Presidente nacional da OAB, Marcus Vinicius Furtado
afirmou que a corrupção dos homens públicos nasce exatamente nas eleições.

Na semana passada, a
Ordem dos Advogados do Brasil (OAB) voltou a mostrar o peso de sua tradição em
defesa da democracia.
Recebido em audiência
pela presidente Dilma Rousseff , o presidente nacional da OAB, Marcus Vinicius
Furtado, conseguiu demovê-la da ideia de uma Constituinte restrita,
argumentando que esse mecanismo só é válido em caso de ruptura institucional.
Mas endossou a
proposta de realização de um plebiscito para encaminhar ao Congresso os pontos
essenciais da reforma política. Ele afirmou ao Brasil Econômico que a corrupção
dos homens públicos no país nasce exatamente nos vícios do processo eleitoral.

**LINHAS FORNECIDAS**.
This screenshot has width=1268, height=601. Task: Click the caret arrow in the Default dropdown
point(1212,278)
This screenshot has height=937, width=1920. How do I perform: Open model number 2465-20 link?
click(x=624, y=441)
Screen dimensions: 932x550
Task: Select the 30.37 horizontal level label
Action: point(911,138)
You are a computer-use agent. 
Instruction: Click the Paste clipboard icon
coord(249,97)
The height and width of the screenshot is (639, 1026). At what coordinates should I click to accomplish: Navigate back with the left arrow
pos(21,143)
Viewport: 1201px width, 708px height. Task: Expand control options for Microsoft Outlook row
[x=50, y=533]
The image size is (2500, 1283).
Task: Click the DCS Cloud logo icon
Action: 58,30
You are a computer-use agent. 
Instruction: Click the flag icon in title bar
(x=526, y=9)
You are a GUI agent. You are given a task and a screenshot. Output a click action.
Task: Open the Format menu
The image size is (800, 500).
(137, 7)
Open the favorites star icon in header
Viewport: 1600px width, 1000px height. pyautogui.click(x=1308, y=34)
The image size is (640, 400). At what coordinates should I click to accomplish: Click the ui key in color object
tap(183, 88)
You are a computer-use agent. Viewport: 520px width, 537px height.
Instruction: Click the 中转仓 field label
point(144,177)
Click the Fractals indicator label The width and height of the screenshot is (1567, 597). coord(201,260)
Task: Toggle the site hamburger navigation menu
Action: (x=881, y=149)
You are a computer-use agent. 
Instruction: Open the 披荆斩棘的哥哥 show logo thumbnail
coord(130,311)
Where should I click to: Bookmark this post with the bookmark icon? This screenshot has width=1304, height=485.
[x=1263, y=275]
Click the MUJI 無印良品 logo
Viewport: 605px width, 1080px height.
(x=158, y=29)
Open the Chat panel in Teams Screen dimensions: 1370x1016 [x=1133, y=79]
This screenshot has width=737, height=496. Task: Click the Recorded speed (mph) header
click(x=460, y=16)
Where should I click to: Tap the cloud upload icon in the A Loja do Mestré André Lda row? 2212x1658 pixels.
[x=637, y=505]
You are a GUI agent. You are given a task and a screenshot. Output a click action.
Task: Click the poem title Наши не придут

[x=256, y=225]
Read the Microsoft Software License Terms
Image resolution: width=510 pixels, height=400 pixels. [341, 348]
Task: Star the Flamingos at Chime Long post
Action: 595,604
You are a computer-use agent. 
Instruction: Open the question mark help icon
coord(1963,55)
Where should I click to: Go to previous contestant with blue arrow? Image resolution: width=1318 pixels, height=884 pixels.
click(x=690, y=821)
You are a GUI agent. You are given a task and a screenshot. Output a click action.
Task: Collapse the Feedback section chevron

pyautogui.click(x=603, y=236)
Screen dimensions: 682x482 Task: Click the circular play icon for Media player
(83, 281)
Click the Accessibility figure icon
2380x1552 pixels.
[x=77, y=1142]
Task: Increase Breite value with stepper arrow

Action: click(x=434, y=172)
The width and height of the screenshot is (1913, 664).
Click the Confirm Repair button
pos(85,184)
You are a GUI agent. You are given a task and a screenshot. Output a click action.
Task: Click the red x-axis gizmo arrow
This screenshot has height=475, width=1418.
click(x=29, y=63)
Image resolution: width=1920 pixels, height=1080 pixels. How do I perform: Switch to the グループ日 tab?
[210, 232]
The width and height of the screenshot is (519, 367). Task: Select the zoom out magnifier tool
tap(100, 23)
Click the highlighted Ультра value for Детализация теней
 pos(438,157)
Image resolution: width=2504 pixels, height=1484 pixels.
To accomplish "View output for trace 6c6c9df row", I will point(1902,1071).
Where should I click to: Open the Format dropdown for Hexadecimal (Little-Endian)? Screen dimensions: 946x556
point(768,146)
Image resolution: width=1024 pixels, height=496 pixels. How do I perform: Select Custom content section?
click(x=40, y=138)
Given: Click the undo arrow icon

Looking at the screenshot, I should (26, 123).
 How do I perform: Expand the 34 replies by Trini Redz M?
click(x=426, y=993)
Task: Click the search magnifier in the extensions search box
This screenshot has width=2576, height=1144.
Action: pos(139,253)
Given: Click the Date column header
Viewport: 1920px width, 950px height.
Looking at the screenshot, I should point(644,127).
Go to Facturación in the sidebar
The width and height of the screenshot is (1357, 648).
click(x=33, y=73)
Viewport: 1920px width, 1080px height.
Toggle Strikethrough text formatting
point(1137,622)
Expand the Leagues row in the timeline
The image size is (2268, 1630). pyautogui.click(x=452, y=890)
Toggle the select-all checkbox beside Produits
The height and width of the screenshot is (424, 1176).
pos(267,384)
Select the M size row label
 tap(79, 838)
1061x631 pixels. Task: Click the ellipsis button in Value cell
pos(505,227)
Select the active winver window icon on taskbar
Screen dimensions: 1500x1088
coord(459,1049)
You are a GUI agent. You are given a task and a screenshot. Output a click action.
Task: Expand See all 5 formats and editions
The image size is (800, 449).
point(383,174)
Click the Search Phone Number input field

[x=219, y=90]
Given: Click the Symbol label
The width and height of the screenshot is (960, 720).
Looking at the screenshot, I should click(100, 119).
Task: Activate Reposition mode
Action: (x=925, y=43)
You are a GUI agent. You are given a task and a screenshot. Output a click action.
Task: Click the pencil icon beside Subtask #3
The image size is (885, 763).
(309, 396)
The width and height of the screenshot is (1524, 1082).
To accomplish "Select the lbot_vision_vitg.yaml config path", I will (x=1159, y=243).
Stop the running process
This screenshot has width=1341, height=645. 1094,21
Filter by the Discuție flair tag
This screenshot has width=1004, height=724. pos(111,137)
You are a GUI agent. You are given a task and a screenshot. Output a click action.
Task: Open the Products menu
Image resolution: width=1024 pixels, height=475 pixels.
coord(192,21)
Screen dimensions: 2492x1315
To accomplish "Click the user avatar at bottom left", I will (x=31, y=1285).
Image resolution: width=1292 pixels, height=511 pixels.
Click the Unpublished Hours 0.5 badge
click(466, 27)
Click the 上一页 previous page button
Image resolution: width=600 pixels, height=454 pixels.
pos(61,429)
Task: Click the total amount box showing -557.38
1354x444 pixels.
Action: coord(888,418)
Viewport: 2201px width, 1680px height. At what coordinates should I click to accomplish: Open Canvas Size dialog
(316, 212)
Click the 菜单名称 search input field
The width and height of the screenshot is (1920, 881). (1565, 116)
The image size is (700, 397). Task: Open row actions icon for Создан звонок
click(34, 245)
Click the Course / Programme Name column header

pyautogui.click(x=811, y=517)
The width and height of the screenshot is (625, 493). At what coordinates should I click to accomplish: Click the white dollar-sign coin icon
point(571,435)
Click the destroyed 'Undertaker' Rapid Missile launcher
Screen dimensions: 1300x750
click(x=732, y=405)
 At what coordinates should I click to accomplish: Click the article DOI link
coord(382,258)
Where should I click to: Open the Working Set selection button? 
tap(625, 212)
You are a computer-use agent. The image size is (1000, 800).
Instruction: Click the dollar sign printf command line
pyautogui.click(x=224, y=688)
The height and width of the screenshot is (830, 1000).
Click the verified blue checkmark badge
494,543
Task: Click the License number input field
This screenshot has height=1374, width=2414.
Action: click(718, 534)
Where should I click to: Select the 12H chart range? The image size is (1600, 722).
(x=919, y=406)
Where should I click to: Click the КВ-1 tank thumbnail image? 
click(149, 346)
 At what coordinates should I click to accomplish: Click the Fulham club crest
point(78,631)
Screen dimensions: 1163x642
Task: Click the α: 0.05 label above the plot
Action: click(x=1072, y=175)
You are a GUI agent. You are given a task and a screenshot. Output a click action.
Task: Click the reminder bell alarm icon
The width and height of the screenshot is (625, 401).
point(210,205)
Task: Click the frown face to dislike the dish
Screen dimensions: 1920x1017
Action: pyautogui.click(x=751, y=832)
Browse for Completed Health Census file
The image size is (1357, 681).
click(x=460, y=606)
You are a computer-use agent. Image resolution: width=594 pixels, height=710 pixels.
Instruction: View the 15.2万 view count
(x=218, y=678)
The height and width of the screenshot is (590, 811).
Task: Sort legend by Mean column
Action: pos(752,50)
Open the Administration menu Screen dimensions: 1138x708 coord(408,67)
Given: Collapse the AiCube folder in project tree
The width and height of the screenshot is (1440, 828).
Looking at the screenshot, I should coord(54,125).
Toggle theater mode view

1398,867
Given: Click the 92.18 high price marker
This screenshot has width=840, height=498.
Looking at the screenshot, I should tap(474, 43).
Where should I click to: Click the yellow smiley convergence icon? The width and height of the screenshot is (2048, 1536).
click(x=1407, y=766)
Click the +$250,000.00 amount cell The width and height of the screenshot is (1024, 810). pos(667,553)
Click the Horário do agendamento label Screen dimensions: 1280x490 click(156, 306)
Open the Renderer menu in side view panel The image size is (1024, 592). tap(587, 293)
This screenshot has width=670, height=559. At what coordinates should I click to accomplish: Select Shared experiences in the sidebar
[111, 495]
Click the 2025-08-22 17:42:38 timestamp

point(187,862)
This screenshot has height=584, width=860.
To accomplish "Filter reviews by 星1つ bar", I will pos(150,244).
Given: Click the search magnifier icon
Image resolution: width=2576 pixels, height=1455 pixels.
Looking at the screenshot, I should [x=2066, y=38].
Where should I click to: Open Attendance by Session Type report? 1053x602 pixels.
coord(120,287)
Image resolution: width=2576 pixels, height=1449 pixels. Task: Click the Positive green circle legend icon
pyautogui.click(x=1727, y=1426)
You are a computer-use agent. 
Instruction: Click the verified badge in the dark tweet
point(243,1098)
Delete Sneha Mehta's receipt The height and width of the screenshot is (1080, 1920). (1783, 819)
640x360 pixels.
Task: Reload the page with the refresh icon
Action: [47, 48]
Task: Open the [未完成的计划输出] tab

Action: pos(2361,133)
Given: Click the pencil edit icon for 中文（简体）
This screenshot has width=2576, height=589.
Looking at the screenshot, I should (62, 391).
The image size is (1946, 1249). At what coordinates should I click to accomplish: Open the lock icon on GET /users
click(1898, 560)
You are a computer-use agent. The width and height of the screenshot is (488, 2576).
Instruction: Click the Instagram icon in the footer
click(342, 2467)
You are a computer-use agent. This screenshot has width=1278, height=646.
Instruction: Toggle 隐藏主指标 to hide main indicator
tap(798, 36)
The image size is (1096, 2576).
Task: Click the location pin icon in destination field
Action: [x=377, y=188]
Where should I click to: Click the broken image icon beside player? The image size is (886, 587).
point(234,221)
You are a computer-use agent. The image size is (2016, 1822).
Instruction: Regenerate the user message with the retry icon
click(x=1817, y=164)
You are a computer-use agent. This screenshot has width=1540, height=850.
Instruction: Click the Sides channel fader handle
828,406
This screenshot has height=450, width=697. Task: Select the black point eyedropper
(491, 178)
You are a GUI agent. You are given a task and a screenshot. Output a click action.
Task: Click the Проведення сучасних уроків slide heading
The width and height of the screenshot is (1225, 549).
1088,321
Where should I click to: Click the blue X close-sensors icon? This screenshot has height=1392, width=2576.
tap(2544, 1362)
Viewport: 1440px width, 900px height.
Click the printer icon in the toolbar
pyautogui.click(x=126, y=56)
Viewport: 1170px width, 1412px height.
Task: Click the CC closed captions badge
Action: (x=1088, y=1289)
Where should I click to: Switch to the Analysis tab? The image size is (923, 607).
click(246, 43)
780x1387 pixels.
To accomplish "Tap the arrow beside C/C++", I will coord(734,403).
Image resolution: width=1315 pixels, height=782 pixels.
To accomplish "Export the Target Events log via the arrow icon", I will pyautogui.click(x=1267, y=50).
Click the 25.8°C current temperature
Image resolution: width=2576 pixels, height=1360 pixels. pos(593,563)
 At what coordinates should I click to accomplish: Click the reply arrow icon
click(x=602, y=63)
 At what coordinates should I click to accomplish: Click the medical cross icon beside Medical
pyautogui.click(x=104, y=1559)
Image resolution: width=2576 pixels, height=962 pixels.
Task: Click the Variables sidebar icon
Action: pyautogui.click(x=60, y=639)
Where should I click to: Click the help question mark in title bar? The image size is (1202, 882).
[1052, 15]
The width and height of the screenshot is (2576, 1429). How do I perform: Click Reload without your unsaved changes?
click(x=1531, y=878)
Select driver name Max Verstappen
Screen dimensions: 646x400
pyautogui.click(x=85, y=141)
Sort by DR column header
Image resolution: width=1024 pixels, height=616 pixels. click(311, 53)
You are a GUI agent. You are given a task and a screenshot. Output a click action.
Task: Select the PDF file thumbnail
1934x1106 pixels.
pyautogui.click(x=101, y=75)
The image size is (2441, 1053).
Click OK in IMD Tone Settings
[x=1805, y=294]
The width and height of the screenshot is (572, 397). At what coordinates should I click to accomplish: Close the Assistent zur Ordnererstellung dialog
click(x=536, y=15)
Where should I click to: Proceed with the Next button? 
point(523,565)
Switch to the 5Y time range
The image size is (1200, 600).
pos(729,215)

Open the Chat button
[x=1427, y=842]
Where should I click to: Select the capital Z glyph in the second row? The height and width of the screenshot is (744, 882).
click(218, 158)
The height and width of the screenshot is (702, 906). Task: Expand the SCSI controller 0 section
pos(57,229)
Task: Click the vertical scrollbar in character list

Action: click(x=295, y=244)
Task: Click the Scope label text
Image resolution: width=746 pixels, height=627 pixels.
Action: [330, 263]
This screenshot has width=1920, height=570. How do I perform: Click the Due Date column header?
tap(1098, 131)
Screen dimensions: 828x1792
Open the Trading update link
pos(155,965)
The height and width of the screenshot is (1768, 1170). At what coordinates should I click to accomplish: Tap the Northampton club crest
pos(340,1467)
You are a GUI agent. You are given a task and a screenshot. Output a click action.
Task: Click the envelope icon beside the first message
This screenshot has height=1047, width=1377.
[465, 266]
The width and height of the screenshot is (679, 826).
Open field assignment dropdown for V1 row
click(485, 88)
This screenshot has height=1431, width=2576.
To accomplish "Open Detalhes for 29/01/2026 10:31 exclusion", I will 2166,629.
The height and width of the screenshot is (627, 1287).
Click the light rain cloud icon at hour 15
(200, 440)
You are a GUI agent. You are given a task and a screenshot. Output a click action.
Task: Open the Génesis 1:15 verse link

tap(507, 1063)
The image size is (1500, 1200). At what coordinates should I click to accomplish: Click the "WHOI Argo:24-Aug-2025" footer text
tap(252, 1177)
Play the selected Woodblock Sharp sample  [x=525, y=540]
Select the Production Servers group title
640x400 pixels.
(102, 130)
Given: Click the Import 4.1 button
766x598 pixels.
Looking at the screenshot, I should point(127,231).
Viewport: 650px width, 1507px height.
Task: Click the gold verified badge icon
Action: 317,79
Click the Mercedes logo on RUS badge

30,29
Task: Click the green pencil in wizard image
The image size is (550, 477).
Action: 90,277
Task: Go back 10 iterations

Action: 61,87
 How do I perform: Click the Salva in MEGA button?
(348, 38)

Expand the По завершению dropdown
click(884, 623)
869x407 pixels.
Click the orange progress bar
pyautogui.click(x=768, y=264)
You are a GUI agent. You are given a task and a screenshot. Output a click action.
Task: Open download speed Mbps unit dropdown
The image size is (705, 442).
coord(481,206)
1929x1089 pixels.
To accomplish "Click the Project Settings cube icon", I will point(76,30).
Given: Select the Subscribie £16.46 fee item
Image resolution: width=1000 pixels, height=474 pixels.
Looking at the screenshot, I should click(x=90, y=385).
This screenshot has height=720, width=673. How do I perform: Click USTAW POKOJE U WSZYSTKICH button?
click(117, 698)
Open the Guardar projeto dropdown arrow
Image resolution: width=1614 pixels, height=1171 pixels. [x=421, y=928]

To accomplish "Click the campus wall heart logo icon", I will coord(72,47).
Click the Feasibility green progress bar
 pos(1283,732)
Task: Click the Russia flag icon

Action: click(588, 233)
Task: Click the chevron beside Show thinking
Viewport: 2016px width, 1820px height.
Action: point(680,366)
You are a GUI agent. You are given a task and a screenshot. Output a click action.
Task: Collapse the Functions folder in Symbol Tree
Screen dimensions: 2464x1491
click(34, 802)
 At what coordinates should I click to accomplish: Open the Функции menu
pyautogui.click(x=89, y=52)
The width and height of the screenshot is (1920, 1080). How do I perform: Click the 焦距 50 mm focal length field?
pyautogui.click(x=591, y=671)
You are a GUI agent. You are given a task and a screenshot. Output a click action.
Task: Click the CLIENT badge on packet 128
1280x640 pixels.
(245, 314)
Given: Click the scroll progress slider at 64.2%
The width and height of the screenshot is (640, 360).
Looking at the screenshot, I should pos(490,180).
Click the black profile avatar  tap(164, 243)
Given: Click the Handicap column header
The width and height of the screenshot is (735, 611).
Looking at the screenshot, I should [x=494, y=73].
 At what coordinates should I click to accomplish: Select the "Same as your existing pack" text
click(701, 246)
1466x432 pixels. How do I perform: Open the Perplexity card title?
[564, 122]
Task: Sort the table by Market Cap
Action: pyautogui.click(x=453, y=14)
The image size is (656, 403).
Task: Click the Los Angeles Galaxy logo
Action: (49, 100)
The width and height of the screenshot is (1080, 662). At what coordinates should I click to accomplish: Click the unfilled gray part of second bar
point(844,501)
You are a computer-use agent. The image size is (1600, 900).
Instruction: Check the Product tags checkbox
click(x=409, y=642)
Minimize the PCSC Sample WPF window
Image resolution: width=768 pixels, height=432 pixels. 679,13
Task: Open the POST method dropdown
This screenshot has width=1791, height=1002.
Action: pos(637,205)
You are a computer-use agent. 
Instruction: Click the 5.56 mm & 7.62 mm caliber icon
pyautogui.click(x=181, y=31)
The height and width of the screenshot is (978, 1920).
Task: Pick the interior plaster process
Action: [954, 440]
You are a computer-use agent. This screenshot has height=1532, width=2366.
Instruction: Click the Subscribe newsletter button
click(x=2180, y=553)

**TAREFAS PROPOSTAS**.
**A)** Com base no texto sobre a OAB, explique em uma a três frases por que a presidente deixou de lado a ideia de uma Constituinte restrita.
**B)** Dê seguimento ao texto sobre a OAB a partir da última frase apresentada.
As linhas não têm nenhuma relação com o texto.

**RESPOSTAS**.
**A)** O presidente nacional da OAB, Marcus Vinicius Furtado, argumentou que esse mecanismo só é válido em caso de ruptura institucional. Com isso, conseguiu demover Dilma Rousseff da ideia.

**B)**
E apontou o remédio: "O Caixa 2 é crime e deve ser punido rigorosamente,
com a prisão e a cassação do mandato".
Qual foi o argumento que o senhor usou para demover a
presidente Dilma Rousseff da ideia de convocar uma Constituinte restrita sobre
a reforma política?
Em primeiro lugar, é
preciso esclarecer que a presidente deixou claro que não estava no âmago da sua
proposta fazer ou não uma Constituinte. O que mais importava a ela era realizar
o plebiscito, a consulta popular. Então demonstramos para ela que, se o
principal objetivo era fazer o plebiscito, o mais adequado seria consultar o povo
diretamente sobre qual a reforma política que o povo quer, e não convocar um
plebiscito para que o povo delegasse a um órgão constituinte a efetivação dessa
vontade popular. Seria bem mais interessante canalizar a energia que seria
utilizada no debate sobre a convocação da Constituinte para a consulta direta
ao povo. Qual a reforma política que ele quer? Nosso argumento foi esse, o
argumento da efetividade, e o argumento da celeridade na aprovação da reforma.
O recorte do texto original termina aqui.